Problem statement
Copy all of the following data line for line, with no changes of any kind.

Target position data
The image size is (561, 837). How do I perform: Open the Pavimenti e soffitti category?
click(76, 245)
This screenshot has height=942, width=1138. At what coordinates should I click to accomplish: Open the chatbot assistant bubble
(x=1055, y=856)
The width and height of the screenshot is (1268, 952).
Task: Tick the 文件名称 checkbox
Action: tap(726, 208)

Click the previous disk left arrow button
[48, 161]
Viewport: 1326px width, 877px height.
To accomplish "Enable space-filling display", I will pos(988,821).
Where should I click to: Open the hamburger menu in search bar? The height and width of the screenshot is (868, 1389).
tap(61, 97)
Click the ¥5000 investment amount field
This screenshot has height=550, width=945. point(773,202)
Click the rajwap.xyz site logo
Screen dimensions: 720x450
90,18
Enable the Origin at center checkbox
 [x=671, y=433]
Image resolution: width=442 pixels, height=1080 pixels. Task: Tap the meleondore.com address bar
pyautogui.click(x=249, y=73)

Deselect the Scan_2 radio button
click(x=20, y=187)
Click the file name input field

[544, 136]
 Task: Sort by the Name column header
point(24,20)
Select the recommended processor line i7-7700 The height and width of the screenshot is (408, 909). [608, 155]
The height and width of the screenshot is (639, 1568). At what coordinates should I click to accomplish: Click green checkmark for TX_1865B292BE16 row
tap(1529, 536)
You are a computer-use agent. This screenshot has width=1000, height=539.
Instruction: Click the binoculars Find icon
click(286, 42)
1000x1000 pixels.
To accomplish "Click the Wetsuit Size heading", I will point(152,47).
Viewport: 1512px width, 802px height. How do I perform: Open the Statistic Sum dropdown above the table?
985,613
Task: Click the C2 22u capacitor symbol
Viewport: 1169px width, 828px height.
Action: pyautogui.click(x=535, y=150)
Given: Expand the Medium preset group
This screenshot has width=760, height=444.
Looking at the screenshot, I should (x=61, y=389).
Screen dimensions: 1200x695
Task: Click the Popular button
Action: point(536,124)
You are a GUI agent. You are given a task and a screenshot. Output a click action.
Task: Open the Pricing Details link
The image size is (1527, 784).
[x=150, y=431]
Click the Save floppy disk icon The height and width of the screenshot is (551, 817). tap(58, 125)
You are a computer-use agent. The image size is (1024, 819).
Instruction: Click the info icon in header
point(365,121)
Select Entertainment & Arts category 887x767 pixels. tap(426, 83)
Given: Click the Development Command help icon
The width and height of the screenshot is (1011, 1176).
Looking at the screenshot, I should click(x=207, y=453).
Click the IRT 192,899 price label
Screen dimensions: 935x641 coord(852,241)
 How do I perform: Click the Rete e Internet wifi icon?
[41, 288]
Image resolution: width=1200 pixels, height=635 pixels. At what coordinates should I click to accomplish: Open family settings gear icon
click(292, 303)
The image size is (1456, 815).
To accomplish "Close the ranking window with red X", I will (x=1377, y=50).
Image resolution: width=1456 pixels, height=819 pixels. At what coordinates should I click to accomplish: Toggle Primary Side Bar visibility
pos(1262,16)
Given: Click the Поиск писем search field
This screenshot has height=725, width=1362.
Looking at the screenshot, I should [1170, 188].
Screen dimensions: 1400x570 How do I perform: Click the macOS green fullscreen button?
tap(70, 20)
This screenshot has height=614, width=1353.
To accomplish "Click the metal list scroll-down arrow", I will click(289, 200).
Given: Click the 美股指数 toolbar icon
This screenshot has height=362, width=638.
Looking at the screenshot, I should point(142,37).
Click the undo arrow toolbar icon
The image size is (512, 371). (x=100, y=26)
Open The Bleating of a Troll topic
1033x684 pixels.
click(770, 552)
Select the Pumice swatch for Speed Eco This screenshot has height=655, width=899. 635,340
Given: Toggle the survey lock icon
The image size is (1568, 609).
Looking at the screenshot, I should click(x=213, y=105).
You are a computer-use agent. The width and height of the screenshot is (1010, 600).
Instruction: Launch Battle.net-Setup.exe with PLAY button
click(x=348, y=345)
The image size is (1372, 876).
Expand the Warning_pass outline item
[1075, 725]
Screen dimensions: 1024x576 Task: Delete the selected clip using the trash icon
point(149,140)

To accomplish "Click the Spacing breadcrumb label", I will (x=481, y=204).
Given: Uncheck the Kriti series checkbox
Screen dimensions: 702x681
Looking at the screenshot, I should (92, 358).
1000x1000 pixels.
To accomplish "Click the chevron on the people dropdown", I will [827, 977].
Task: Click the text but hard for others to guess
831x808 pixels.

Complete output
The image size is (561, 837). How do I perform: Open the Pavimenti e soffitti category?
click(76, 245)
This screenshot has height=942, width=1138. At what coordinates should I click to accomplish: Open the chatbot assistant bubble
(x=1055, y=856)
The width and height of the screenshot is (1268, 952).
Task: Tick the 文件名称 checkbox
Action: tap(726, 208)

Click the previous disk left arrow button
[48, 161]
Viewport: 1326px width, 877px height.
To accomplish "Enable space-filling display", I will pos(988,821).
Where should I click to: Open the hamburger menu in search bar? The height and width of the screenshot is (868, 1389).
tap(61, 97)
Click the ¥5000 investment amount field
This screenshot has height=550, width=945. point(773,202)
Click the rajwap.xyz site logo
Screen dimensions: 720x450
90,18
Enable the Origin at center checkbox
 [x=671, y=433]
Image resolution: width=442 pixels, height=1080 pixels. Task: Tap the meleondore.com address bar
pyautogui.click(x=249, y=73)

Deselect the Scan_2 radio button
click(x=20, y=187)
Click the file name input field

[544, 136]
 Task: Sort by the Name column header
point(24,20)
Select the recommended processor line i7-7700 The height and width of the screenshot is (408, 909). [608, 155]
The height and width of the screenshot is (639, 1568). At what coordinates should I click to accomplish: Click green checkmark for TX_1865B292BE16 row
tap(1529, 536)
You are a computer-use agent. This screenshot has width=1000, height=539.
Instruction: Click the binoculars Find icon
click(286, 42)
1000x1000 pixels.
To accomplish "Click the Wetsuit Size heading", I will point(152,47).
Viewport: 1512px width, 802px height. How do I perform: Open the Statistic Sum dropdown above the table?
985,613
Task: Click the C2 22u capacitor symbol
Viewport: 1169px width, 828px height.
Action: pyautogui.click(x=535, y=150)
Given: Expand the Medium preset group
This screenshot has width=760, height=444.
Looking at the screenshot, I should (x=61, y=389).
Screen dimensions: 1200x695
Task: Click the Popular button
Action: point(536,124)
You are a GUI agent. You are given a task and a screenshot. Output a click action.
Task: Open the Pricing Details link
The image size is (1527, 784).
[x=150, y=431]
Click the Save floppy disk icon The height and width of the screenshot is (551, 817). tap(58, 125)
You are a computer-use agent. The image size is (1024, 819).
Instruction: Click the info icon in header
point(365,121)
Select Entertainment & Arts category 887x767 pixels. tap(426, 83)
Given: Click the Development Command help icon
The width and height of the screenshot is (1011, 1176).
Looking at the screenshot, I should click(x=207, y=453).
Click the IRT 192,899 price label
Screen dimensions: 935x641 coord(852,241)
 How do I perform: Click the Rete e Internet wifi icon?
[41, 288]
Image resolution: width=1200 pixels, height=635 pixels. At what coordinates should I click to accomplish: Open family settings gear icon
click(292, 303)
The image size is (1456, 815).
To accomplish "Close the ranking window with red X", I will (x=1377, y=50).
Image resolution: width=1456 pixels, height=819 pixels. At what coordinates should I click to accomplish: Toggle Primary Side Bar visibility
pos(1262,16)
Given: Click the Поиск писем search field
This screenshot has height=725, width=1362.
Looking at the screenshot, I should [1170, 188].
Screen dimensions: 1400x570 How do I perform: Click the macOS green fullscreen button?
tap(70, 20)
This screenshot has height=614, width=1353.
To accomplish "Click the metal list scroll-down arrow", I will click(289, 200).
Given: Click the 美股指数 toolbar icon
This screenshot has height=362, width=638.
Looking at the screenshot, I should point(142,37).
Click the undo arrow toolbar icon
The image size is (512, 371). (x=100, y=26)
Open The Bleating of a Troll topic
1033x684 pixels.
click(770, 552)
Select the Pumice swatch for Speed Eco This screenshot has height=655, width=899. 635,340
Given: Toggle the survey lock icon
The image size is (1568, 609).
Looking at the screenshot, I should click(x=213, y=105).
You are a computer-use agent. The width and height of the screenshot is (1010, 600).
Instruction: Launch Battle.net-Setup.exe with PLAY button
click(x=348, y=345)
The image size is (1372, 876).
Expand the Warning_pass outline item
[1075, 725]
Screen dimensions: 1024x576 Task: Delete the selected clip using the trash icon
point(149,140)

To accomplish "Click the Spacing breadcrumb label", I will (x=481, y=204).
Given: Uncheck the Kriti series checkbox
Screen dimensions: 702x681
Looking at the screenshot, I should (92, 358).
1000x1000 pixels.
To accomplish "Click the chevron on the people dropdown", I will [827, 977].
Task: Click the text but hard for others to guess
831x808 pixels.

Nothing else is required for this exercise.